- Exercise description: Begin at the line containing "The height and width of the screenshot is (692, 640)." in the entries below and end at the line containing "Task: Open help"; transcribe that range exactly and nothing outside it.

(Pixel coordinate grounding data)
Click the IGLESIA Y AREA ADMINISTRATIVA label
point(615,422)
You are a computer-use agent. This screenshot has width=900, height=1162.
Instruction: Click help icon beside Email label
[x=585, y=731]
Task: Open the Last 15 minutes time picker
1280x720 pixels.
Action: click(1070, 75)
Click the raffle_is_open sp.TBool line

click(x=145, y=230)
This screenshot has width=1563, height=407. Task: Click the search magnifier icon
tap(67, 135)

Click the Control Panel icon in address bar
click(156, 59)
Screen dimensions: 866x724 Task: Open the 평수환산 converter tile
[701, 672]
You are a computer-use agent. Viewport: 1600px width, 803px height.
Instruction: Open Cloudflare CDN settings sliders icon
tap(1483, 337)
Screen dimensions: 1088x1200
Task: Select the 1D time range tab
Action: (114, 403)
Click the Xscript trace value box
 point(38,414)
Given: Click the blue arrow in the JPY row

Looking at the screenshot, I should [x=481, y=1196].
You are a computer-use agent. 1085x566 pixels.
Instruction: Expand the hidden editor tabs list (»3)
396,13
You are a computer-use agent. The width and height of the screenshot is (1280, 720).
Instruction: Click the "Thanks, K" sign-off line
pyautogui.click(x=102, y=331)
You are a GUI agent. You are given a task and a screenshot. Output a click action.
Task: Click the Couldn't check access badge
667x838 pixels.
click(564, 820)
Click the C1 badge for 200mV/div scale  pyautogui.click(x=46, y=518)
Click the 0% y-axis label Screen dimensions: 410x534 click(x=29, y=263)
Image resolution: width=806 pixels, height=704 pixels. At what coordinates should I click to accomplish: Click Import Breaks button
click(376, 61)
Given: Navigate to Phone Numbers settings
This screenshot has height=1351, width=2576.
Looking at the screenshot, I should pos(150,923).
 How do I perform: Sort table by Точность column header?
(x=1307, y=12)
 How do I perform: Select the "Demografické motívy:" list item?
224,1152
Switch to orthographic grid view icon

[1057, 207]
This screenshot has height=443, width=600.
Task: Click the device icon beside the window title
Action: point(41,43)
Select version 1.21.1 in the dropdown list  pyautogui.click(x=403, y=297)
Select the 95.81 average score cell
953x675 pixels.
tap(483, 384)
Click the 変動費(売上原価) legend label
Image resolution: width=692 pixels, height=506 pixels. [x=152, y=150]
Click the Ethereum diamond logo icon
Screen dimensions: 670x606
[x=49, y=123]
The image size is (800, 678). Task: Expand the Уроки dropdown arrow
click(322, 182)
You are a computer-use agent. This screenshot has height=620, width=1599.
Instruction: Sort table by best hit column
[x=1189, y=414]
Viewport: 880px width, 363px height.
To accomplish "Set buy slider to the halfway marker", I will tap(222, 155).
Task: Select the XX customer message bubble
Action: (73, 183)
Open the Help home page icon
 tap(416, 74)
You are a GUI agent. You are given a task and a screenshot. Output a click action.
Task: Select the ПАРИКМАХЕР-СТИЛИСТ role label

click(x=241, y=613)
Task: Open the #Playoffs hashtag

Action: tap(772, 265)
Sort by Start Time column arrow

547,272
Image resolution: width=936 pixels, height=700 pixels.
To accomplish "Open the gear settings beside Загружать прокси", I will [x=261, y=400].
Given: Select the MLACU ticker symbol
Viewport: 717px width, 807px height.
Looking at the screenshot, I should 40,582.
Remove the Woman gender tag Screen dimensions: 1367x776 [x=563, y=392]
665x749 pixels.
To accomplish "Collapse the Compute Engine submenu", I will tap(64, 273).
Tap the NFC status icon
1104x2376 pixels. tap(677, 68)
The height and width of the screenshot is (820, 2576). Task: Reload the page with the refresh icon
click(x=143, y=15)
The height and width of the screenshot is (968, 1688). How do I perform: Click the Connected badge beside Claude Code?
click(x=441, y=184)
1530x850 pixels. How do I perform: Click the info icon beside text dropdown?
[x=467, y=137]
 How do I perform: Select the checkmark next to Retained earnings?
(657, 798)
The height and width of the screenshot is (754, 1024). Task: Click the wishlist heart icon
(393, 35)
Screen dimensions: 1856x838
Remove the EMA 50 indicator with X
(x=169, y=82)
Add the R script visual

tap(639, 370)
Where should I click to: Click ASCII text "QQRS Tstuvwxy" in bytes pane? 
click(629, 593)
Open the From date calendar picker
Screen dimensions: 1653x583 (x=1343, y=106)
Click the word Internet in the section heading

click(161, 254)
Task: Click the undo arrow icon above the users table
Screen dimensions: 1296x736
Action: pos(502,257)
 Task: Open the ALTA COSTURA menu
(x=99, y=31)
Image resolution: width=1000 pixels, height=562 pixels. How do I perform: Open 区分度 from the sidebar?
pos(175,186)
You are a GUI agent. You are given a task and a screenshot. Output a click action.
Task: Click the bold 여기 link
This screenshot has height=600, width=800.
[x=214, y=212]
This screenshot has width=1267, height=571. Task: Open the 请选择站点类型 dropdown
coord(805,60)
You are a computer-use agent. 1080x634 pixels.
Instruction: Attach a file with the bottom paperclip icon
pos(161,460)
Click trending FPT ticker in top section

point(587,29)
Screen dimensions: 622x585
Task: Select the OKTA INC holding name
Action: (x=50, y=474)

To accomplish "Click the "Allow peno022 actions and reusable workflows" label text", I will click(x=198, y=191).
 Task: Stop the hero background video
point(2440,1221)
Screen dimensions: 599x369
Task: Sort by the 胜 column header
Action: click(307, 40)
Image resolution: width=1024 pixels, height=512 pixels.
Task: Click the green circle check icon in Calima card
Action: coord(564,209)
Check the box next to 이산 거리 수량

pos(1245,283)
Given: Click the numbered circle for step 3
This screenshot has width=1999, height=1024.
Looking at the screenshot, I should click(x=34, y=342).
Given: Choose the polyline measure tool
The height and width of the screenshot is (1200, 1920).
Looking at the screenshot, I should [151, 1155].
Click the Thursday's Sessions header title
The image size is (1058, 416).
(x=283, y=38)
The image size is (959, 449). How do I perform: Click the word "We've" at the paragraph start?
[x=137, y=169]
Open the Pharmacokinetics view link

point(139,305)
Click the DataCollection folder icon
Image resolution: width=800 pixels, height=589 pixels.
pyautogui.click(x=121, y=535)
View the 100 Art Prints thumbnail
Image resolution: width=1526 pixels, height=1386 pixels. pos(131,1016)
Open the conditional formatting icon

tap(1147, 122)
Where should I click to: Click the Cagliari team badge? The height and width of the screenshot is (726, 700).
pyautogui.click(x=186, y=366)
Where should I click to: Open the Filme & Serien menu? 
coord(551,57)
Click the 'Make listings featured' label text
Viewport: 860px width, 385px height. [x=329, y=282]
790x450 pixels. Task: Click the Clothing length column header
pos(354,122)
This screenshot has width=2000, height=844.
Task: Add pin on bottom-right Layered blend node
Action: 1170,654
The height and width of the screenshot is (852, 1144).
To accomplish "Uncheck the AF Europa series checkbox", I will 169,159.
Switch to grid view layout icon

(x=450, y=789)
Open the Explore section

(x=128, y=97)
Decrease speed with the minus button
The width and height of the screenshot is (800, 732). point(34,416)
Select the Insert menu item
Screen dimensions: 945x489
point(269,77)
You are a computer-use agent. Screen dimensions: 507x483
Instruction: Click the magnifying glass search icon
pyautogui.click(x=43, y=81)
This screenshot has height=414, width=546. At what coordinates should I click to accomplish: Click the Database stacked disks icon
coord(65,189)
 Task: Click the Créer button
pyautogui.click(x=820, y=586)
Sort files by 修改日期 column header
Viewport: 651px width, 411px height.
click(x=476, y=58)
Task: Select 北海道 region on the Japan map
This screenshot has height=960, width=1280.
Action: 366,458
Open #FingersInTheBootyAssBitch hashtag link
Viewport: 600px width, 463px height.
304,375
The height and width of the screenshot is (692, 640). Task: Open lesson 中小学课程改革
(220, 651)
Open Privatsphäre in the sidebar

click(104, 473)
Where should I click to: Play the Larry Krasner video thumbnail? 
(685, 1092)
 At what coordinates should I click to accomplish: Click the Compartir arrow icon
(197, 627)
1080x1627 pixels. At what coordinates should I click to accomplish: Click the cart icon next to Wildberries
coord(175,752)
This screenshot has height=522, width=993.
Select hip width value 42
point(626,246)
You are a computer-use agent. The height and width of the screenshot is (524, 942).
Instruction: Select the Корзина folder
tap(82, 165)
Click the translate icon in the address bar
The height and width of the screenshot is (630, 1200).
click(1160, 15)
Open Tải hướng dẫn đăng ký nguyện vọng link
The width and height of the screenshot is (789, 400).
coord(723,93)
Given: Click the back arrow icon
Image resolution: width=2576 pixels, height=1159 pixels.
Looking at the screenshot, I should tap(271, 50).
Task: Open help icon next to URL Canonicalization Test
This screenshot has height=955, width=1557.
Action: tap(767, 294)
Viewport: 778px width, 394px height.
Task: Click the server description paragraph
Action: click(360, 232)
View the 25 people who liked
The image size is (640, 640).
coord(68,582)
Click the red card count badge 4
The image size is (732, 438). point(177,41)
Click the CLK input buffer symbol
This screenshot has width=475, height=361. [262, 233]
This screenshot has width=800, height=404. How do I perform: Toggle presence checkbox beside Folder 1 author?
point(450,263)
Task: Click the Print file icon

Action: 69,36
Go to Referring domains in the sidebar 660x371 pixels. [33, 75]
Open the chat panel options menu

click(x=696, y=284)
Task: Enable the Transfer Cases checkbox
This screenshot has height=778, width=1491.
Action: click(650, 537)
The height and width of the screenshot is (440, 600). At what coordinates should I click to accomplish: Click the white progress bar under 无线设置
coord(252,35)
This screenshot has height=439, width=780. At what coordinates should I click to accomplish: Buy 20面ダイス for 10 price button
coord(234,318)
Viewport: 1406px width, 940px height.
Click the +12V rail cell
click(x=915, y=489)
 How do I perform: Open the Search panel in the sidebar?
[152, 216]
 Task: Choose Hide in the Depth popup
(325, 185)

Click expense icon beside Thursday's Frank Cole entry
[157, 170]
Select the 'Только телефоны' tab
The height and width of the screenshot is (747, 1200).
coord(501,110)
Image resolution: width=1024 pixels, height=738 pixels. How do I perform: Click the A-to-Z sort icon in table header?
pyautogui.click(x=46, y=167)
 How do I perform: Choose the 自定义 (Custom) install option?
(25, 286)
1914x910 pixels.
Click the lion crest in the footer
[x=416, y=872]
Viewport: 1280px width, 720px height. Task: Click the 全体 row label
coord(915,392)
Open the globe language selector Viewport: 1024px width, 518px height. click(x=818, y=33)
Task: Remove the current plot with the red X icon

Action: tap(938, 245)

- Output for this task:
The height and width of the screenshot is (692, 640). Task: Open lesson 中小学课程改革
(220, 651)
Open Privatsphäre in the sidebar

click(104, 473)
Where should I click to: Play the Larry Krasner video thumbnail? 
(685, 1092)
 At what coordinates should I click to accomplish: Click the Compartir arrow icon
(197, 627)
1080x1627 pixels. At what coordinates should I click to accomplish: Click the cart icon next to Wildberries
coord(175,752)
This screenshot has height=522, width=993.
Select hip width value 42
point(626,246)
You are a computer-use agent. The height and width of the screenshot is (524, 942).
Instruction: Select the Корзина folder
tap(82, 165)
Click the translate icon in the address bar
The height and width of the screenshot is (630, 1200).
click(1160, 15)
Open Tải hướng dẫn đăng ký nguyện vọng link
The width and height of the screenshot is (789, 400).
coord(723,93)
Given: Click the back arrow icon
Image resolution: width=2576 pixels, height=1159 pixels.
Looking at the screenshot, I should tap(271, 50).
Task: Open help icon next to URL Canonicalization Test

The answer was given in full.